**YOUR GOAL:**
Present the lines below as a Markdown table with the columns Row and Content, starting at the line that contains "Screen dimensions: 840x534" and ending at the line that contains "I will point(551,157).", both included. Number each line and leave out any blank ones.

-- START EXTRACTED INFORMATION --

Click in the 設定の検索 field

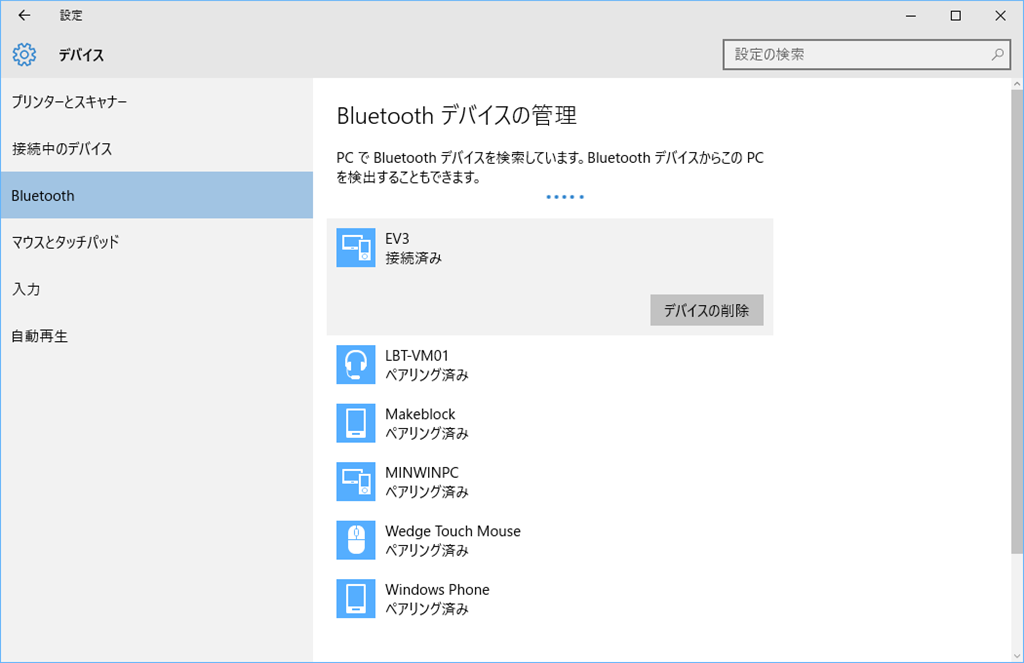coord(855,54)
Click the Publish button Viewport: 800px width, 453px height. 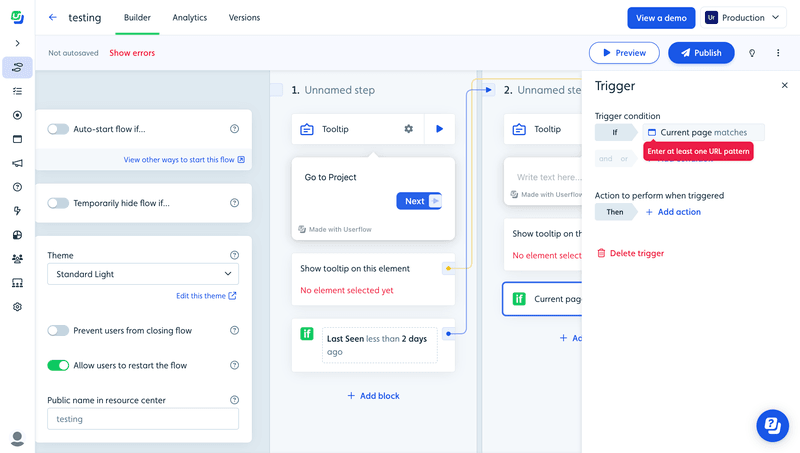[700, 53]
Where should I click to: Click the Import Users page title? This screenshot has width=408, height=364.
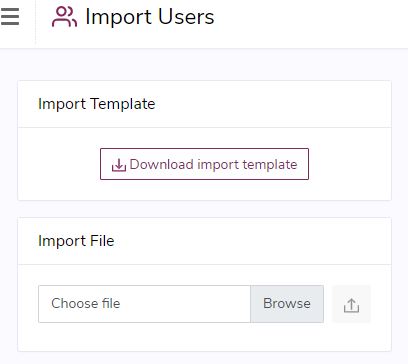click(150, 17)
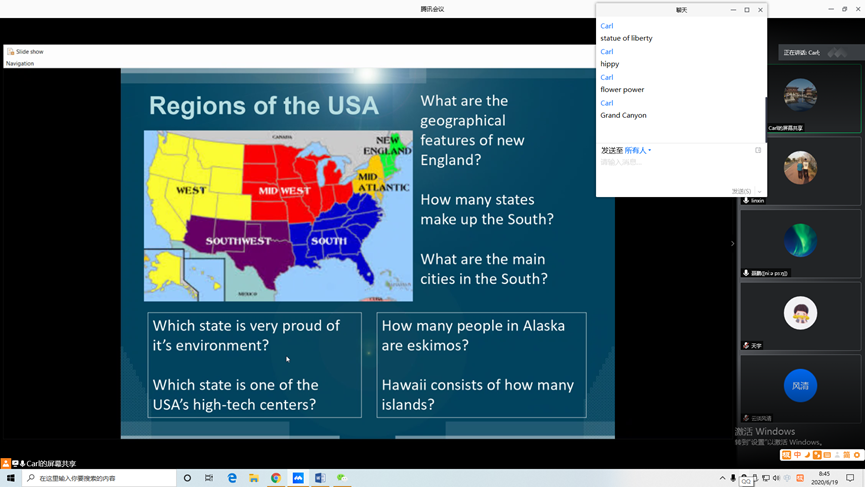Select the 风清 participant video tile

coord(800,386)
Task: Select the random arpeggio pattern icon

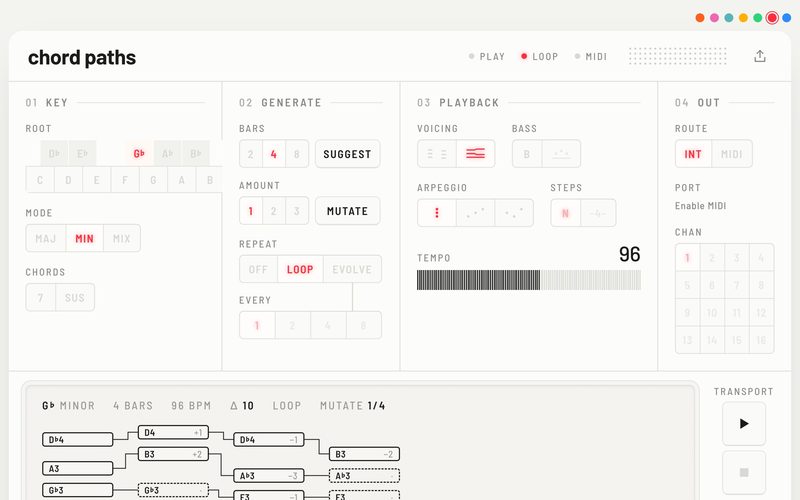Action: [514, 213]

-- END EXTRACTED INFORMATION --
-- START EXTRACTED INFORMATION --

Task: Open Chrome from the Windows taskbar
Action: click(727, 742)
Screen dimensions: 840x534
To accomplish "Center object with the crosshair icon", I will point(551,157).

-- END EXTRACTED INFORMATION --

**EXERCISE ANSWER:**
| Row | Content |
|---|---|
| 1 | Screen dimensions: 840x534 |
| 2 | To accomplish "Center object with the crosshair icon", I will point(551,157). |